The world is entering a new phase of politics – one where America can no longer unilaterally spearhead without relying heavily on friends to counterbalance foes. However, during July’s Helsinki Summit, President Trump was berated by angry critics for his ‘treasonous comments’ regarding US’ relationship with Russia, accusing previous administrations for Putin’s rough behaviour in light of Russian meddling in the 2016 US presidential elections. To deteriorate matters further, this came after Trump had called the EU a foe of US economic trade relations. Donald Trump insisted that the EU was riding on American expenditure in NATO and threatened to withdraw the US from the 1949 military alliance back in May.
Trump’s heavily inconsistent stance when it comes to determining allies and enemies has changed the dynamic of international relations into one of volatility, uncertainty and hostility. However, can one argue that perhaps this is the new characteristic of a multipolar world? Trump may seem controversial, but does he have a point given the position of America’s influence in the face of a rising China?
US-Russian relations are mired from the legacy of the Cold War – which is why Americans have such adverse reactions to Trump’s comment on Russia’s meddling in US elections, especially since the election victory was given to the man himself. Despite that, US administrations cannot be wholly viewed as binary, where the leadership of one man is better than the other. There is value to be seen from the leadership of Donald Trump – a coincidental stumble onto the correct foreign policy.
The Obama administration’s approach to the Syrian war entailed a bolstering of the rebels in the Free Syrian Army starting in 2014. Obama prioritised American moralism – a zero-tolerance policy for dictators and a preference for democratic regimes – arguably over the idea of pluralism that was symbolised when Trump decided to remove troops early this year. It effectively paved a way for the conclusion of the war, albeit under Bashar Al-Assad’s banner.
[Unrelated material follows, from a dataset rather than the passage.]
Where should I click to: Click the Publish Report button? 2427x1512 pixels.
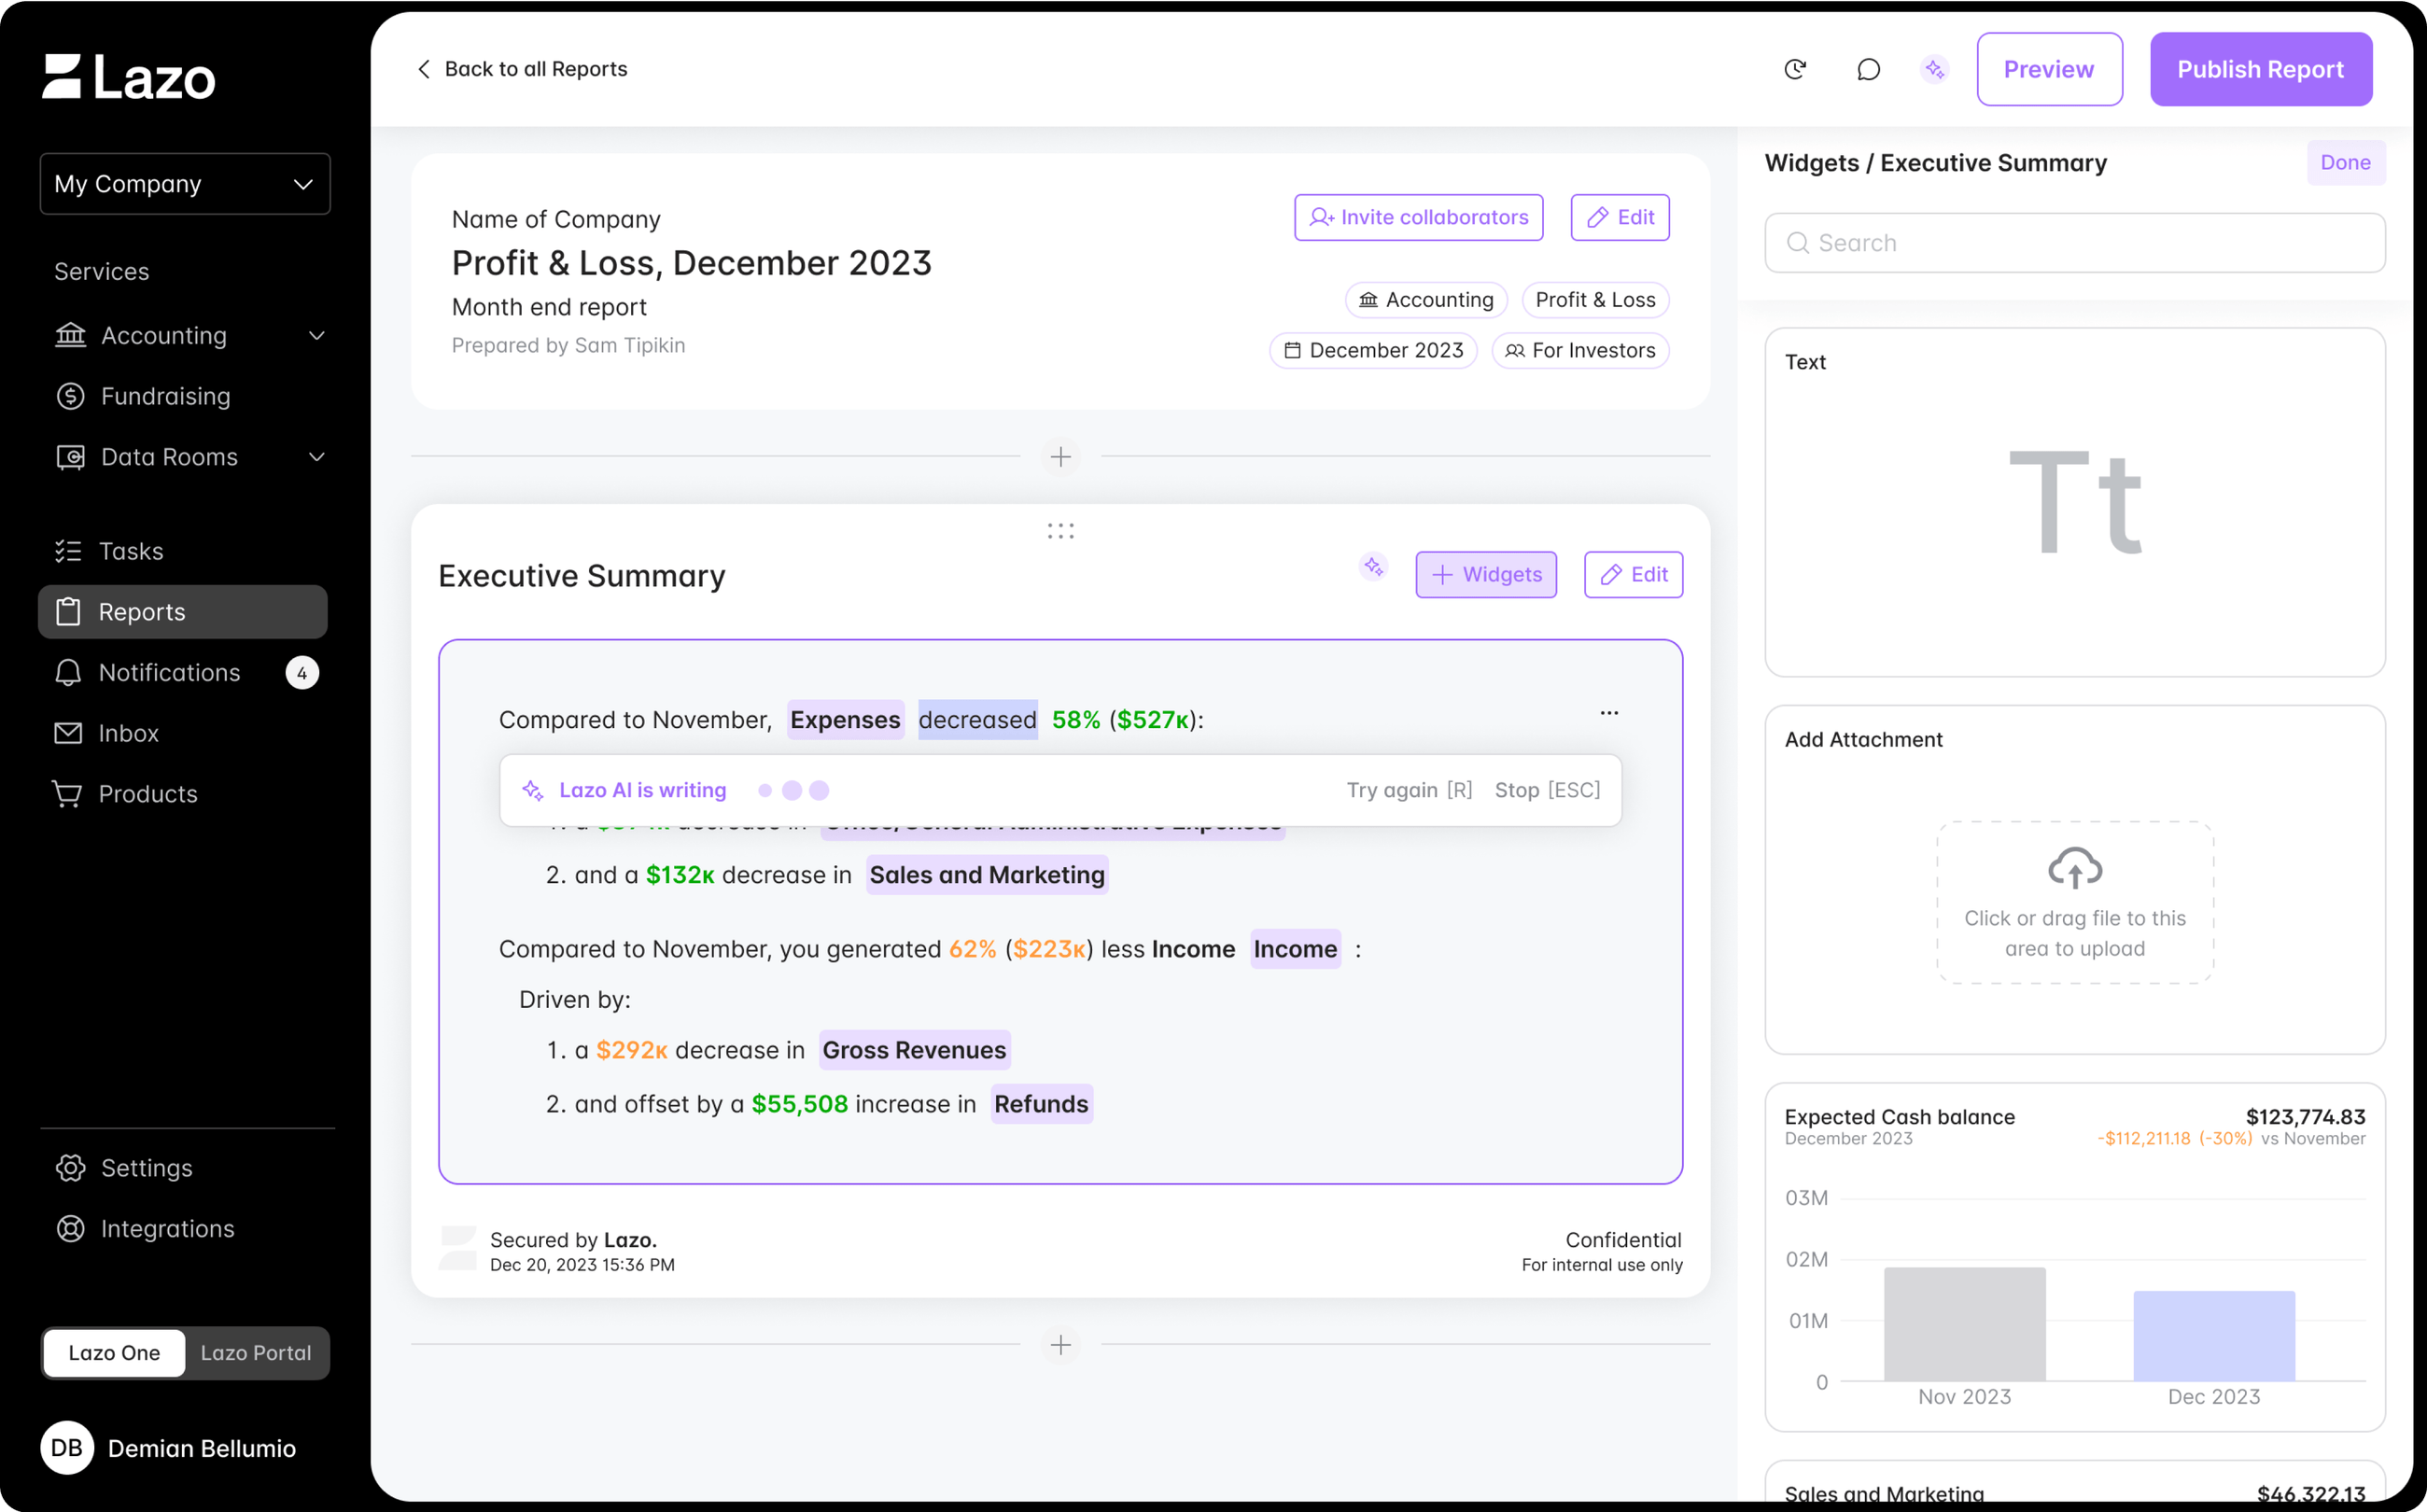click(2260, 69)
Yet, Obama’s administration has been regarded as the office that salvaged America’s damaged reputation amidst the 2003 Iraqi invasion through his expeditious manipulation of soft power. The oxymoron is that by removing troops from Iraq in 2011, Obama had demonstrated that America was back on track towards re-affirming the very principles that were besmirched with the invasion: “liberty and equality”. Consequentially, his administration was characterised by strict adherence to rules attached to the old world order, something Trump heavily subverts with his erratic personality.

Trump has been called out for poorly executed policies and unruly behaviour. The separation of families at the Mexican border, the Muslim travel ban, healthcare, the Lebron James saga, Trump and the locker room and the list goes on. It is easy and convenient to pin the failure of America’s domestic and foreign policy onto the personality of one man, especially after the succession of Obama, whose effort has set the bar high on political expectations.
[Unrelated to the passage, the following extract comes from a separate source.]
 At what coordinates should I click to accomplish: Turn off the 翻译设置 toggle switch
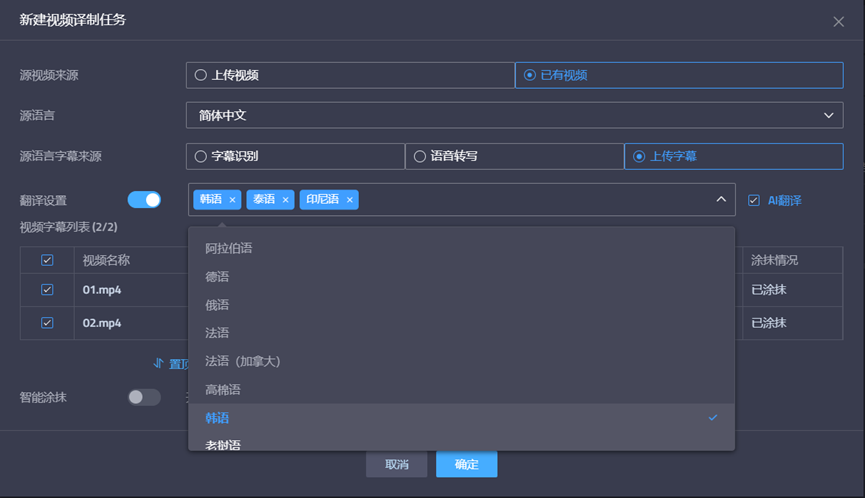click(144, 200)
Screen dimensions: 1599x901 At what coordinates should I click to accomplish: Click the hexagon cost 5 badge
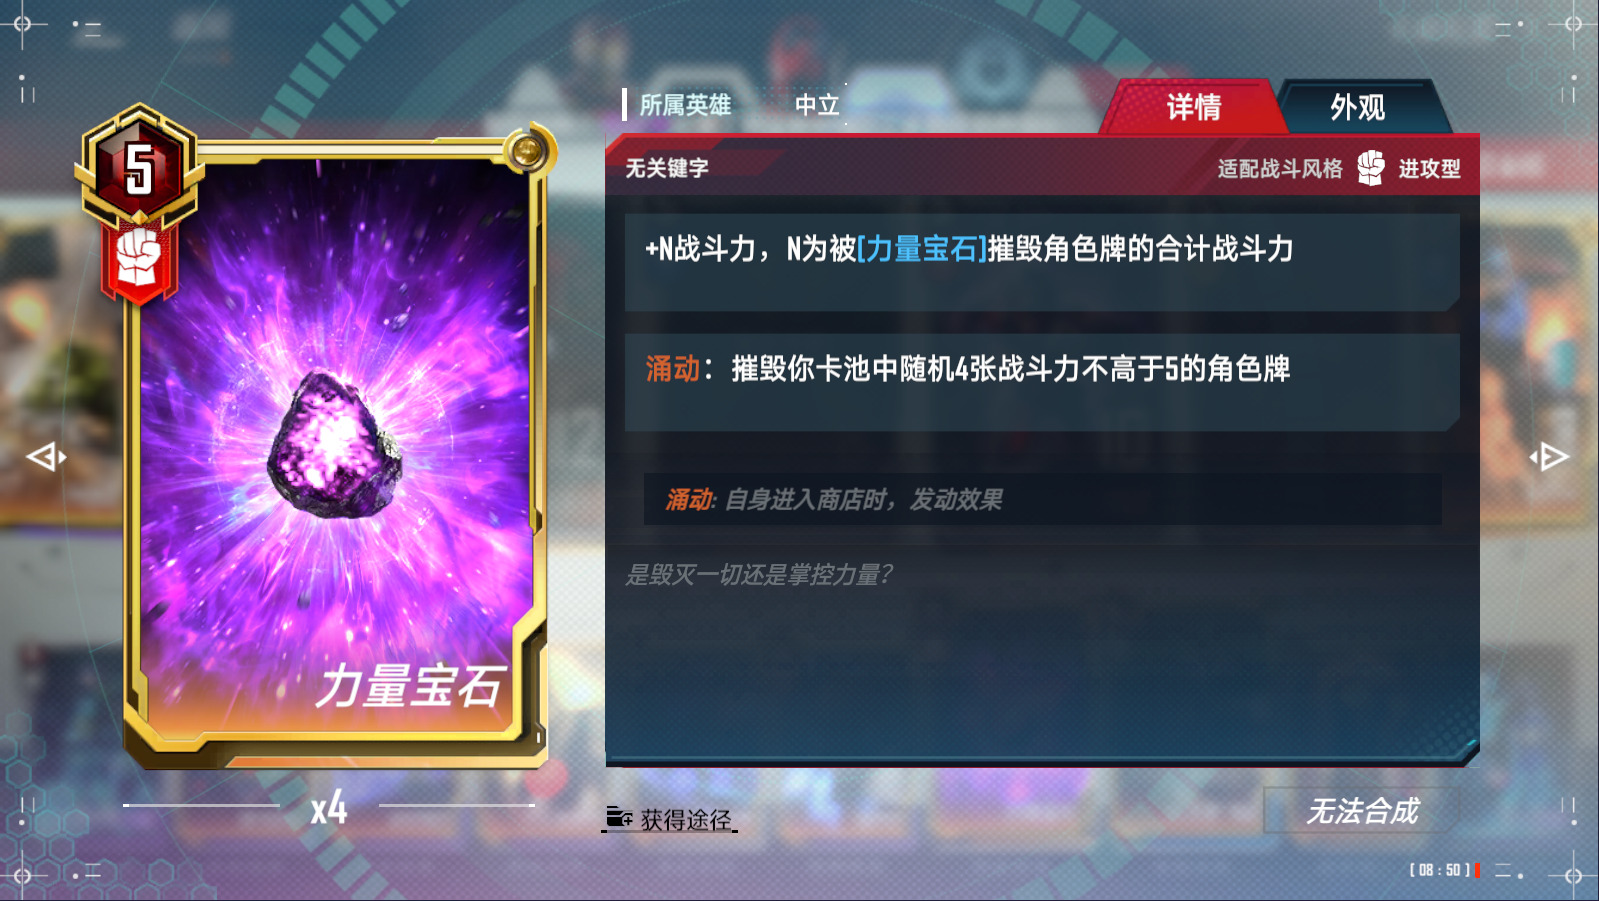tap(139, 165)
However, Trump’s foreign policy decisions have succeeded in one area where many others have failed. Despite being a buffoon in diplomacy, he has brokered a meeting with North Korea. Twitter feeds and Facebook posts exploded all over the world as the Sentosa Agreement was heralded as the next step towards peace. It is seemingly coincidental because it is not known if Trump himself fully realises both the brilliance and idiosyncrasies of his actions. On the one hand, he has said denuclearization would begin immediately and the next he says that there is no time limit on this process. Today, the issue remains ambiguous, but the fact remains that the first step to a new change has already been made (despite its superficial connotations). He must subsequently reaffirm his intentions with unyielding fervour and not play into the opinions of either democrats or republicans.
Given the backdrop of the successes and failures of the Trump and Obama administrations, President Trump’s challenge to European allies and a predilection towards old American enemies have reshuffled the structure of the world order. US Security, economic restructuring and ideological retreat is the new policy of American interest until 2020.
In essence, Trump may be different, but it is erroneous to not understand the kind of language he can put forward. The Helsinki Summit could be a prelude towards warmer waters and a new light for diplomacy, but how America chooses to portray that diplomacy is vital. Trump must continue stumbling onto the correct foreign policy for America and justify it with affirmation.
Wayne Ang is an intern at the NUS Middle East Institute and a final year student at SIM-UOL majoring in International Relations.